### GIVEN TASK
Copy out the entries exactly, starting at the line containing "Highlight the COM1 communication port row" and ending at the line containing "The image size is (1024, 819).", both lines included.

### DATASET ROWS

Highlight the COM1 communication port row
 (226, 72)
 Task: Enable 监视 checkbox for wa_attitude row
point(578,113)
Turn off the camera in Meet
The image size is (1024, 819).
---
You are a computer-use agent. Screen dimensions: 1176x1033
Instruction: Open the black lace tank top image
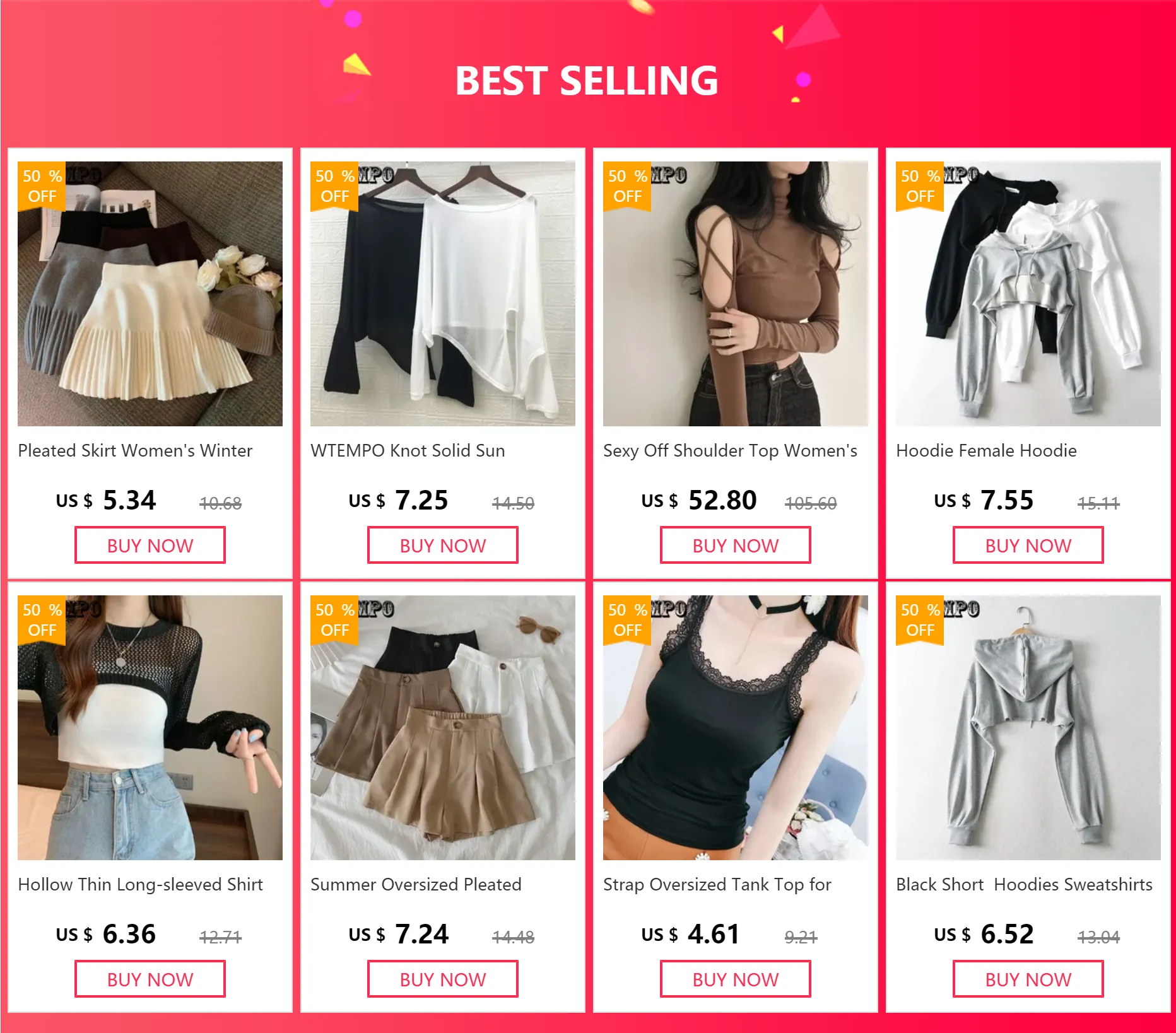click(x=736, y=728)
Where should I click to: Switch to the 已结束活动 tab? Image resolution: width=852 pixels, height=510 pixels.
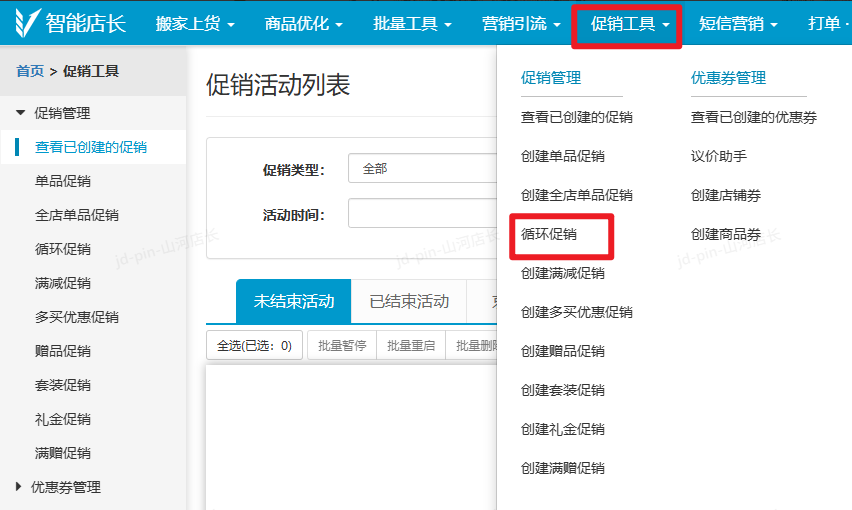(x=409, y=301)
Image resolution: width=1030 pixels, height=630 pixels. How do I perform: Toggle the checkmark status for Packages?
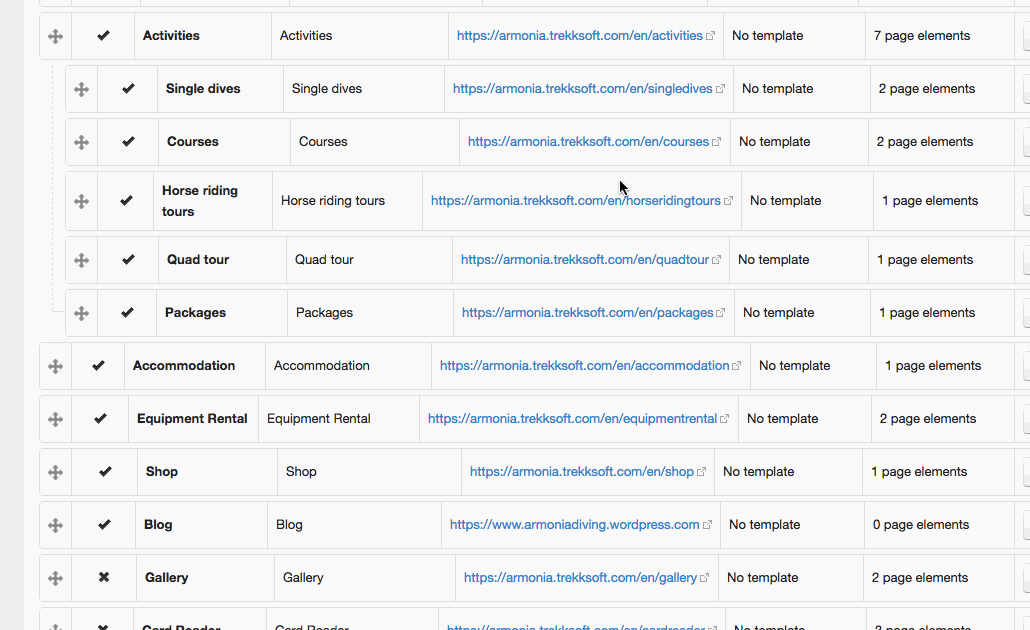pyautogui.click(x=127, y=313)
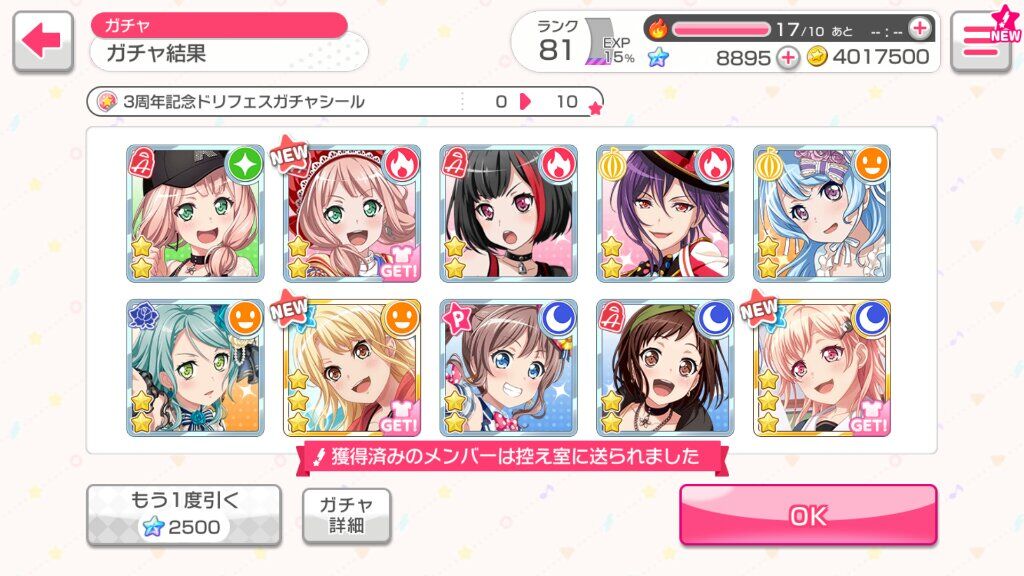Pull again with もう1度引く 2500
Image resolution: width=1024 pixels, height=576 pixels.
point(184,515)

### THE RESPONSE
Highlight the COM1 communication port row
 (226, 72)
 Task: Enable 监视 checkbox for wa_attitude row
point(578,113)
Turn off the camera in Meet
The image size is (1024, 819).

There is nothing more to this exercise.